# GOAL A
Rewrite the item position entries starting at the line that contains "Given: Click the send arrow button" and ending at the line that contains "Looking at the screenshot, I should [292, 500].", with "Open" replaced by "Launch" and everything else left unchanged. Give only those lines.

[SELECTED TEXT start]

The Pentagon said Thursday that it is changing the independent military newspaper Stars and Stripes so it concentrates on ''reporting for our warfighters'' and no longer includes ''woke distractions.''
That message, in a social media post from Defense Secretary Pete Hegseth's spokesman, is short on specifics and does not mention the news outlet's legacy of independence from government and military leadership. It comes a day after The Washington Post reported that applicants for jobs at Stars and Stripes were being asked what they would do to support President Donald Trump's policies.
Stars and Stripes traces its lineage to the Civil War and has reported news about the military either in its newspaper or online since World War II, largely to an audience of service members stationed overseas. Roughly half of its budget comes from the Pentagon and its staff members are considered Defense Department employees.

[SELECTED TEXT end]
[PROVIDED MATERIAL start]

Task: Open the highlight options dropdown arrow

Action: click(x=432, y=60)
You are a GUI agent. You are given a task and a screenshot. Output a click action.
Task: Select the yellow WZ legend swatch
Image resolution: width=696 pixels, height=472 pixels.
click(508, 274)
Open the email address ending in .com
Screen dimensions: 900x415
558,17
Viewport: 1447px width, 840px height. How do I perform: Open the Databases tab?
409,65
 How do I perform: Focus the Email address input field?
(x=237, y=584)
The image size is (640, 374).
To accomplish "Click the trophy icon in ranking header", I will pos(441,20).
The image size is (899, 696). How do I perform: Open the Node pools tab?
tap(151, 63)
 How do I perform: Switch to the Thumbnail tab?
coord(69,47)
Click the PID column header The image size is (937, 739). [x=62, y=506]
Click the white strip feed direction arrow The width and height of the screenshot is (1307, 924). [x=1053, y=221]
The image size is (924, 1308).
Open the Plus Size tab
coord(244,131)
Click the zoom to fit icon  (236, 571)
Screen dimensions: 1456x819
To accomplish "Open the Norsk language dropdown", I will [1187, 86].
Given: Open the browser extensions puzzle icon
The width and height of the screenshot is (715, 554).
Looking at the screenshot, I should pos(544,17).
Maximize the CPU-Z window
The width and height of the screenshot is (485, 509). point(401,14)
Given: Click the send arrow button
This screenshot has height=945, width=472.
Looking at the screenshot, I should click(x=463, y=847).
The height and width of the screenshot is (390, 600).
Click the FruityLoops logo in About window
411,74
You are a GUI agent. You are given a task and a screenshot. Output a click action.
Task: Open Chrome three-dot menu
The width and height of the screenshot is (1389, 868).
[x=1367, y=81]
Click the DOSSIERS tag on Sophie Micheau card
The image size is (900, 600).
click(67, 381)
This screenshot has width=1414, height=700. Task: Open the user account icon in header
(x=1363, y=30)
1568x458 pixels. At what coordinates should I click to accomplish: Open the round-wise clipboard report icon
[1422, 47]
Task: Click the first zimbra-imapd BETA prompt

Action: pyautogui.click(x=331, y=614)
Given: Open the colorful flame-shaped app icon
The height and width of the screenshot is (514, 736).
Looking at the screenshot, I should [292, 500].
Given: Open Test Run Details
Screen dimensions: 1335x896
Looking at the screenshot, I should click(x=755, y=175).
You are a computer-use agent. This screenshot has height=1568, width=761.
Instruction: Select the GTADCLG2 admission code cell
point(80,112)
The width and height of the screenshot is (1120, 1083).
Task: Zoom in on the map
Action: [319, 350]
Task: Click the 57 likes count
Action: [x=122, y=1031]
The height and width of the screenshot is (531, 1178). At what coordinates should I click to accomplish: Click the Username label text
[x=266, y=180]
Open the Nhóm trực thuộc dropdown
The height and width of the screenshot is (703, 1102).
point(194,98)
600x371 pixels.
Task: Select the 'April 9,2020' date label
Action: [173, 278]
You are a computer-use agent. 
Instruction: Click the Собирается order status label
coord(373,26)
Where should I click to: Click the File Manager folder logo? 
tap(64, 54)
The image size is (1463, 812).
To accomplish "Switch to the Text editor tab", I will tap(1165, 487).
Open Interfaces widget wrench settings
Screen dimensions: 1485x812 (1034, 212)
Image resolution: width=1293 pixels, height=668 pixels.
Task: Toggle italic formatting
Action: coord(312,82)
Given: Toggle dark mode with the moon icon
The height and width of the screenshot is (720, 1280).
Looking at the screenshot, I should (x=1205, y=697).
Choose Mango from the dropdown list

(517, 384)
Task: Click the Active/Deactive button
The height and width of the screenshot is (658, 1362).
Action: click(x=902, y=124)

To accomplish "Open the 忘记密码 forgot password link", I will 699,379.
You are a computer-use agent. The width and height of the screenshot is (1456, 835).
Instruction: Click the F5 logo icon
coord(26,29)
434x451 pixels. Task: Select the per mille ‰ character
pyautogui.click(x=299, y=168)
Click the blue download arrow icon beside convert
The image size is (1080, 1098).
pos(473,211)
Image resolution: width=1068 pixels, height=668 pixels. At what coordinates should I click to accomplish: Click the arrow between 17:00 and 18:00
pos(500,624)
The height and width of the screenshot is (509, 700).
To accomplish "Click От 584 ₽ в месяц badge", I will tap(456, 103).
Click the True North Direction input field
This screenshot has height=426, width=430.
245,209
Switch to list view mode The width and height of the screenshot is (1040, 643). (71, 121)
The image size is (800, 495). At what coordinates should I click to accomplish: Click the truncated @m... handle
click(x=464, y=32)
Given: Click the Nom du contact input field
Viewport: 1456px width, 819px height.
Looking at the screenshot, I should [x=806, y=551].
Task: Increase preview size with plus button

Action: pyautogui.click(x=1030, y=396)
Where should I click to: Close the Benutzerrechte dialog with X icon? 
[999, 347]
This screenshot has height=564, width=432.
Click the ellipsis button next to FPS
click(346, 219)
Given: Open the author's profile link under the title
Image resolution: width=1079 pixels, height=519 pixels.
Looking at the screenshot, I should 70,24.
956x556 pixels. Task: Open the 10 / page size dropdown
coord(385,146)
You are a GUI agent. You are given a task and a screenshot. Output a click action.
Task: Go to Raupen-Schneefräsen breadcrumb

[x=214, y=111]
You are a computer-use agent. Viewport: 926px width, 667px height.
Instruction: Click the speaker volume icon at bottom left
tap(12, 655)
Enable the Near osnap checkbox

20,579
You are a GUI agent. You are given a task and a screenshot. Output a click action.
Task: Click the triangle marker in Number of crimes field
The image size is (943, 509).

[PROVIDED MATERIAL end]

# GOAL B
From the article on the Stars and Stripes newspaper, copy the passage starting at "Stars and Stripes traces" and ending at "Defense Department employees.".

# EXERCISE SOLUTION A
Given: Click the send arrow button
This screenshot has height=945, width=472.
Looking at the screenshot, I should click(x=463, y=847).
The height and width of the screenshot is (390, 600).
Click the FruityLoops logo in About window
411,74
You are a GUI agent. You are given a task and a screenshot. Output a click action.
Task: Launch Chrome three-dot menu
The width and height of the screenshot is (1389, 868).
[x=1367, y=81]
Click the DOSSIERS tag on Sophie Micheau card
The image size is (900, 600).
click(67, 381)
This screenshot has width=1414, height=700. Task: Launch the user account icon in header
(x=1363, y=30)
1568x458 pixels. At what coordinates should I click to accomplish: Launch the round-wise clipboard report icon
[1422, 47]
Task: Click the first zimbra-imapd BETA prompt

Action: pyautogui.click(x=331, y=614)
Given: Launch the colorful flame-shaped app icon
The height and width of the screenshot is (514, 736).
Looking at the screenshot, I should [292, 500].

# EXERCISE SOLUTION B
Stars and Stripes traces its lineage to the Civil War and has reported news about the military either in its newspaper or online since World War II, largely to an audience of service members stationed overseas. Roughly half of its budget comes from the Pentagon and its staff members are considered Defense Department employees.